Sunday 30 April 2023

The words to say it, or how Spanish and English are sent to try us

One of the things I like most about my occasional visits to my friend and neighbour Nacho is that, as we split a bottle of wine, our conversation ranges over any subject that catches our fancy. 

That’s a pretty wide field.

A well-lubricated conversation with Nacho
We generally speak Spanish because, while Nacho has mastered English, he feels he’s so out of practice that he can no longer express himself in it freely. Which is great for me, of course. Talking Spanish naturally gives me an unrivalled opportunity to display, yet again, how little progress I’ve made in the language over the four years we’ve lived in Spain.

To be fair to him, Nacho’s very nice about my command of his language. But then the Spanish generally are kind that way. “You speak excellent Spanish,” they assure me, giving me far more reason to doubt their sincerity than to take pride in any achievement of mine.

“The one thing you do keep getting wrong,” Nacho admitted, “is in the way you use ‘ser’ and ‘estar’.”

Well, yes. ‘Ser’ and ‘estar’. Ghastly verbs with absolutely no logical basis for deciding which to use in what context.

Just to be clear, both translate into English as ‘to be’. Now grammarians define ‘to be’ as a copulative verb, which sounds borderline obscene, but really only means that it couples a subject with its complement, its description. It doesn’t actually convey any meaning. In other words, to put it in technical terms, it’s pretty bloody useless. 

Speakers of Russian and, I believe, Arabic do without any such verb. “The house red” adequately conveys what we mean when we say “the house is red”. “Tatyana student” works the same way. Or “Putin reckless idiot”, I suppose. That, however, is not a safe sentence, though not for grammatical reasons.
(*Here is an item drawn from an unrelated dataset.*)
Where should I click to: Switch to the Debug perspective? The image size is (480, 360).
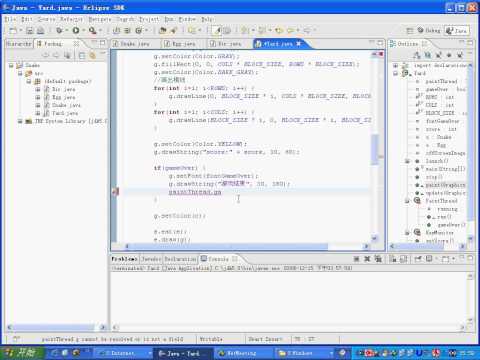[429, 30]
Anyway, what this means is that perfectly sensible languages with a rich vocabulary and a fine literature can do without a verb ‘to be’ altogether. Then there are languages like English which has one. But Spanish, just to drive us all crazy, has two.
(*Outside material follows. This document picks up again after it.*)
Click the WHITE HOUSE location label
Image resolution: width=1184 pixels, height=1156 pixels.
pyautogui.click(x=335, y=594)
If you ask Spaniards what the heck the difference is, when you should use one rather than the other, they generally nod sagely and tell you, “ah, ‘estar’ is for things that are temporary – like you’re happy or sad and you may the opposite tomorrow – while ‘ser’ is for things that are essential or permanent – like you’re honest or courageous” (or a liar and a coward, I suppose).

I used to nod sagely back and take a mental note. But then I discovered that being dead uses ‘estar’. Now I have nothing against optimism, and I suppose there is an optimistic side to religion which suggests that death is only a temporary state, but so far no one, to my knowledge, has returned from it (if you exclude certain articles of faith rather than of evidence) and it strikes me as more sensible to regard it as permanent, for all practical purposes.

I suppose it’s a matter of wanting to use the same verb for being dead as for being alive. ‘Estar’, the temporary one, is used for being alive (estar vivo), which makes sense, so perhaps it feels better to use it for being dead too (estar muerto). But feelings aren’t logic and often they’re quite the reverse.

Even more striking is when you describe someone as, say, young. That uses ‘ser’ (ser joven) as though there’s something permanent about it. Now, that’s pushing optimism so far beyond the bounds of realism as to be completely nonsensical. 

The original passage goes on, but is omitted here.